Article:

Re: [RFC PATCH 0/4] mm, bpf: BPF based THP adjustment

Yafang Shao <laoar.shao@xxxxxxxxx> · Fri, 2 May 2025 13:48:15 +0800

On Fri, May 2, 2025 at 3:36 AM Gutierrez Asier
<gutierrez.asier@xxxxxxxxxxxxxxxxxxx> wrote:
>
>
> On 4/30/2025 8:53 PM, Zi Yan wrote:
> > On 30 Apr 2025, at 13:45, Johannes Weiner wrote:
> >
> >> On Thu, May 01, 2025 at 12:06:31AM +0800, Yafang Shao wrote:
> >>>>>> If it isn't, can you state why?
> >>>>>>
> >>>>>> The main difference is that you are saying it's in a container that you
> >>>>>> don't control.  Your plan is to violate the control the internal
> >>>>>> applications have over THP because you know better.  I'm not sure how
> >>>>>> people might feel about you messing with workloads,
> >>>>>
> >>>>> It’s not a mess. They have the option to deploy their services on
> >>>>> dedicated servers, but they would need to pay more for that choice.
> >>>>> This is a two-way decision.
> >>>>
> >>>> This implies you want a container-level way of controlling the setting
> >>>> and not a system service-level?
> >>>
> >>> Right. We want to control the THP per container.
> >>
> >> This does strike me as a reasonable usecase.
> >>
> >> I think there is consensus that in the long-term we want this stuff to
> >> just work and truly be transparent to userspace.
> >>
> >> In the short-to-medium term, however, there are still quite a few
> >> caveats. thp=always can significantly increase the memory footprint of
> >> sparse virtual regions. Huge allocations are not as cheap and reliable
> >> as we would like them to be, which for real production systems means
> >> having to make workload-specifcic choices and tradeoffs.

Records to process:

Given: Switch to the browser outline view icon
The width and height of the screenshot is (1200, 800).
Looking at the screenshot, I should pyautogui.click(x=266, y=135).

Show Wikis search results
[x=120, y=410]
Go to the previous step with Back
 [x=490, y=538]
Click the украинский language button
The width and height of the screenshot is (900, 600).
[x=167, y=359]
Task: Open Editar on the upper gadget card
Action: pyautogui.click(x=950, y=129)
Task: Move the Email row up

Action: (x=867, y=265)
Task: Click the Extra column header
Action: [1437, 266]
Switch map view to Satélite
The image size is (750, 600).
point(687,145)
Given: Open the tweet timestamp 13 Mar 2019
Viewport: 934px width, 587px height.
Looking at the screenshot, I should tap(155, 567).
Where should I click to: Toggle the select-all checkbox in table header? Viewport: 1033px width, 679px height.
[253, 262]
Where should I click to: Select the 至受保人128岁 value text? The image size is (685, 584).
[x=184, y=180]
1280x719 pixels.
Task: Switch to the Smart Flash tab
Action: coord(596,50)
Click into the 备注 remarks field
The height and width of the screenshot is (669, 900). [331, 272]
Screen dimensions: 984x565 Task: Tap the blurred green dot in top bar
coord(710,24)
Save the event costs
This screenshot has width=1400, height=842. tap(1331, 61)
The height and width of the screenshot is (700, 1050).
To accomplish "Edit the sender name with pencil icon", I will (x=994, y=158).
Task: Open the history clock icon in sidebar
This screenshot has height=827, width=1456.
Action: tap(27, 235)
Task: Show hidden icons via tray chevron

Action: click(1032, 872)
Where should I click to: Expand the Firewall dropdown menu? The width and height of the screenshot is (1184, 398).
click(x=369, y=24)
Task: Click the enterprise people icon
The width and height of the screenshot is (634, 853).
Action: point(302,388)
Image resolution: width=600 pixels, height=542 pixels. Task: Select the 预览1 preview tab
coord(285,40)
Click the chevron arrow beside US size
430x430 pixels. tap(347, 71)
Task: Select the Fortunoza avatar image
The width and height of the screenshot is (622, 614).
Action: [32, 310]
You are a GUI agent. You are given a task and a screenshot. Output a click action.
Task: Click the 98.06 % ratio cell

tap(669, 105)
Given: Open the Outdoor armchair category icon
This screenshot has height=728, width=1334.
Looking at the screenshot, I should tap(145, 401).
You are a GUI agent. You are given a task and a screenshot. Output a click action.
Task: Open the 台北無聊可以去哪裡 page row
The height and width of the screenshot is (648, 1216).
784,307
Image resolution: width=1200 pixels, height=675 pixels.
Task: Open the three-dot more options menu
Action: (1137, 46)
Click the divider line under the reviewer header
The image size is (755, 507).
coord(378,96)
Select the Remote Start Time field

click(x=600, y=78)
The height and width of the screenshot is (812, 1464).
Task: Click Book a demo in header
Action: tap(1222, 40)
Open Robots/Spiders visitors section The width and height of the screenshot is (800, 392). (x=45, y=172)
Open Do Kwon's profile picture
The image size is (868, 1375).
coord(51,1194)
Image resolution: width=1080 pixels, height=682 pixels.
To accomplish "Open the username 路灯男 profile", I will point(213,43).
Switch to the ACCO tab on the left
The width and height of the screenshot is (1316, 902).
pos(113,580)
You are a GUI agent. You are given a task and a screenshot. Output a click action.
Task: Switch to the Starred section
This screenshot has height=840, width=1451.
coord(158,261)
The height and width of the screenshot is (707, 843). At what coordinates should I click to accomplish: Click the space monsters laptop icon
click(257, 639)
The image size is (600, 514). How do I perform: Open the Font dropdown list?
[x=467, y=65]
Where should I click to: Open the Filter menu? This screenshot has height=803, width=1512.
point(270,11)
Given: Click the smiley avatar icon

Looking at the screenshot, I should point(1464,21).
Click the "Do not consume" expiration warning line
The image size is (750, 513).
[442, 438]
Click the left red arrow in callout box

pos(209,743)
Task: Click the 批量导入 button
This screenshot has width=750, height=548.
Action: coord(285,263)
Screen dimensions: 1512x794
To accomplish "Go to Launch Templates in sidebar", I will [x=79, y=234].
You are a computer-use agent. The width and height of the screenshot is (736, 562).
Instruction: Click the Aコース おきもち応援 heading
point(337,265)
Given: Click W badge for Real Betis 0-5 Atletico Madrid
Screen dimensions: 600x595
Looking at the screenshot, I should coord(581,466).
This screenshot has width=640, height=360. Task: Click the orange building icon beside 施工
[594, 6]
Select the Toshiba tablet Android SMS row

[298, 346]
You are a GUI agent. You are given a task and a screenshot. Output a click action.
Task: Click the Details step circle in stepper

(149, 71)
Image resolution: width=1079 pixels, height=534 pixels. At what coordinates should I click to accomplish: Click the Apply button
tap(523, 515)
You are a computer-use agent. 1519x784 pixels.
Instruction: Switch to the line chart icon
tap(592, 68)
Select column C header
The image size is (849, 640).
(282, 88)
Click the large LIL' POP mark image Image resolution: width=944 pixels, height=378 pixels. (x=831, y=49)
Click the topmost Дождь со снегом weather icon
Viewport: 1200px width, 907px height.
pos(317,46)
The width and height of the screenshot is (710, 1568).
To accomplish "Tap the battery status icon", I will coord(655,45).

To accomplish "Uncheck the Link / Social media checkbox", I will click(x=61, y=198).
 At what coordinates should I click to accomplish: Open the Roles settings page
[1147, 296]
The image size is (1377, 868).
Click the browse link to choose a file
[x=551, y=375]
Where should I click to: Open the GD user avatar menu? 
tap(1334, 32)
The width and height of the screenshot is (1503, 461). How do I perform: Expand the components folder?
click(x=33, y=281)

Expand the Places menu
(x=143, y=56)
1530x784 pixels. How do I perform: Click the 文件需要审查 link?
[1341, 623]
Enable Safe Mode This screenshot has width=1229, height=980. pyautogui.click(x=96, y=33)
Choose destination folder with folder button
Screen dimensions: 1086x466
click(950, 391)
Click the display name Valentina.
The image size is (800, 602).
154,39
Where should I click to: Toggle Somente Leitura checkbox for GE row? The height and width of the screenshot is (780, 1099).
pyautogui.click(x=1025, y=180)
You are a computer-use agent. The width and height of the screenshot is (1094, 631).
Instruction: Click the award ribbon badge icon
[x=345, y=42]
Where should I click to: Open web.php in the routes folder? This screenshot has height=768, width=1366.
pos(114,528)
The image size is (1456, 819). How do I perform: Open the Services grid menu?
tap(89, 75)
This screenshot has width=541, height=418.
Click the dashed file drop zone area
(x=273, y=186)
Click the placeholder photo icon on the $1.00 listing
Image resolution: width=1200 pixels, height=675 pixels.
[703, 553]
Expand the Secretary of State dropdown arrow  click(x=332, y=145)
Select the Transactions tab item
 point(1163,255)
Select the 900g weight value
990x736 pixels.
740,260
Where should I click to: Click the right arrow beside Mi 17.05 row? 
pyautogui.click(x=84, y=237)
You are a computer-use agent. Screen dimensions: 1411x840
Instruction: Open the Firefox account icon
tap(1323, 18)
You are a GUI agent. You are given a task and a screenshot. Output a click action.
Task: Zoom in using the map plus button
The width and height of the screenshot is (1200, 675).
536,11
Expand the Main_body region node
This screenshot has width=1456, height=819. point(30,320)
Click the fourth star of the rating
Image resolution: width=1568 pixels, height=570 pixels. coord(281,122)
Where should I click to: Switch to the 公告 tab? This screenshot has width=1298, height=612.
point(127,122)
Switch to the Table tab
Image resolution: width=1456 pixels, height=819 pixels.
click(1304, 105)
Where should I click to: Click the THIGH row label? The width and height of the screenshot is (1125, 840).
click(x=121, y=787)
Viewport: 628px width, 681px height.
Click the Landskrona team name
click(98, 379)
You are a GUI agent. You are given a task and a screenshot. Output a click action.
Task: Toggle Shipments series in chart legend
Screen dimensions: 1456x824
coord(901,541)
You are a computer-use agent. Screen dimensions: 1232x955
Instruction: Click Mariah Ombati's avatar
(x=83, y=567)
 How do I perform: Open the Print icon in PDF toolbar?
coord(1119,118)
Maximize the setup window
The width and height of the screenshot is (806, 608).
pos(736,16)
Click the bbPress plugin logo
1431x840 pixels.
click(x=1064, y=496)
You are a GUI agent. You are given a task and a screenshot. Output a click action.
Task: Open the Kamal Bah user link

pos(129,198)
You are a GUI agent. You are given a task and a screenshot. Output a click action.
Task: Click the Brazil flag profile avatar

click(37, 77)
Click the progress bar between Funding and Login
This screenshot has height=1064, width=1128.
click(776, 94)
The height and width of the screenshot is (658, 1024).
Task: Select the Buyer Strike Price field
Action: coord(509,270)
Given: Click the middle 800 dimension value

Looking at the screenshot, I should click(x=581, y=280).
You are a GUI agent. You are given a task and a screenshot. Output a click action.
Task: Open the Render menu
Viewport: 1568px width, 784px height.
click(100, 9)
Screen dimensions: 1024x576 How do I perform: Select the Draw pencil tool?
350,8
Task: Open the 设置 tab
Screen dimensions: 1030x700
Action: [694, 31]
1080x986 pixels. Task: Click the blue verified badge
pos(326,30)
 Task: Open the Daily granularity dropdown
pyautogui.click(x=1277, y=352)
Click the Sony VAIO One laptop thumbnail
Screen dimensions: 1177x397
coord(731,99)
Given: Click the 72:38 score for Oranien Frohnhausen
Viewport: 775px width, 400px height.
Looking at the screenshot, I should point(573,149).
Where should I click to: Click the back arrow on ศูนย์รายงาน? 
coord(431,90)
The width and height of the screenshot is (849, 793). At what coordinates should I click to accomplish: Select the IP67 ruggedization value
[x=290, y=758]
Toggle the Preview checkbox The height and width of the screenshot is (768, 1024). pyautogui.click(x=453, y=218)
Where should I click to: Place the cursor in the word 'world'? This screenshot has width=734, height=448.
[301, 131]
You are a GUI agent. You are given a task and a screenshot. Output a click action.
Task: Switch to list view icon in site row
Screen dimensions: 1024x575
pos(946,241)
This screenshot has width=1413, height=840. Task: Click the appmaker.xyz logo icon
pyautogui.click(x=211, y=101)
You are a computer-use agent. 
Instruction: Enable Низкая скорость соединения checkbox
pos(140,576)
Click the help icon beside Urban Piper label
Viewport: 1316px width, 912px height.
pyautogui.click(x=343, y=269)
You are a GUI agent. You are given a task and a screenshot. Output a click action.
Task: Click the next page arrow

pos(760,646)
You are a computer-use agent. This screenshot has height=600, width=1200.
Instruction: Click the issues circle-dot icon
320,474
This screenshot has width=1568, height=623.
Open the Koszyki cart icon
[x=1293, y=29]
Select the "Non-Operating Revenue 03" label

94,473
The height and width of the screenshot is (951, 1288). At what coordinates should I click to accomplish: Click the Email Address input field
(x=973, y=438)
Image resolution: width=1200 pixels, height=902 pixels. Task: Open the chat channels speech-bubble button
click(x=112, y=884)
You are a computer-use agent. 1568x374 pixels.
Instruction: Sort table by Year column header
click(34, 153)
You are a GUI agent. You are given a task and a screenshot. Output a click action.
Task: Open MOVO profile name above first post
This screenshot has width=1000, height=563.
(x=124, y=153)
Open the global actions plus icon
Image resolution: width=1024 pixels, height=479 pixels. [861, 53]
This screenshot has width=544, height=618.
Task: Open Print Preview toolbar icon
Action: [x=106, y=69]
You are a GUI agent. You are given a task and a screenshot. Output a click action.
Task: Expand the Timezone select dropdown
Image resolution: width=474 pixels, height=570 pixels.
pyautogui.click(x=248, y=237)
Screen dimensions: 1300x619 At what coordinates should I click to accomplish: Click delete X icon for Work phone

Stated goal 1:
Please turn the listing, from the line with "The height and width of the screenshot is (700, 1050)." up to and including the line with "tap(669, 105)", into a two-column CSV with the headers instruction and response. Give one row per instruction, with the instruction and its response each in a single quoted field and line breaks replaced by spaces.
Stated goal 2:
Carry the mailing-list reply on BPF-based THP adjustment forward from the point where it stops.

Task output 1:
instruction,response
"The height and width of the screenshot is (700, 1050). To accomplish ""Edit the sender name with pencil icon"",","I will (x=994, y=158)."
"Task: Open the history clock icon in sidebar This screenshot has height=827, width=1456.","Action: tap(27, 235)"
"Task: Show hidden icons via tray chevron","Action: click(1032, 872)"
"Where should I click to: Expand the Firewall dropdown menu? The width and height of the screenshot is (1184, 398).","click(x=369, y=24)"
"Task: Click the enterprise people icon The width and height of the screenshot is (634, 853).","Action: point(302,388)"
"Image resolution: width=600 pixels, height=542 pixels. Task: Select the 预览1 preview tab","coord(285,40)"
"Click the chevron arrow beside US size","430x430 pixels. tap(347, 71)"
"Task: Select the Fortunoza avatar image The width and height of the screenshot is (622, 614).","Action: [32, 310]"
"You are a GUI agent. You are given a task and a screenshot. Output a click action. Task: Click the 98.06 % ratio cell","tap(669, 105)"

Task output 2:
> >>
> >> There is ongoing work in these areas, but we do have a bit of a
> >> chicken-and-egg problem: on the one hand, huge page adoption is slow
> >> due to limitations in how they can be deployed. For example, we can't
> >> do thp=always on a DC node that runs arbitary combinations of jobs
> >> from a wide array of services. Some might benefit, some might hurt.
> >>
> >> Yet, it's much easier to improve the kernel based on exactly such
> >> production experience and data from real-world usecases. We can't
> >> improve the THP shrinker if we can't run THP.
> >>
> >> So I don't see it as overriding whoever wrote the software running
> >> inside the container. They don't know, and they shouldn't have to care
> >> about page sizes. It's about letting admins and kernel teams get
> >> started on using and experimenting with this stuff, given the very
> >> real constraints right now, so we can get the feedback necessary to
> >> improve the situation.
> >
> > Since you think it is reasonable to control THP at container-level,
> > namely per-cgroup. Should we reconsider cgroup-based THP control[1]?
> > (Asier cc'd)
> >
> > In this patchset, Yafang uses BPF to adjust THP global configs based
> > on VMA, which does not look a good approach to me. WDYT?
> >
> >
> > [1] https://lore.kernel.org/linux-mm/20241030083311.965933-1-gutierrez.asier@xxxxxxxxxxxxxxxxxxx/
> >
> > --
> > Best Regards,
> > Yan, Zi
>
> Hi,
>
> I believe cgroup is a better approach for containers, since this
> approach can be easily integrated with the user space stack like
> containerd and kubernets, which use cgroup to control system resources.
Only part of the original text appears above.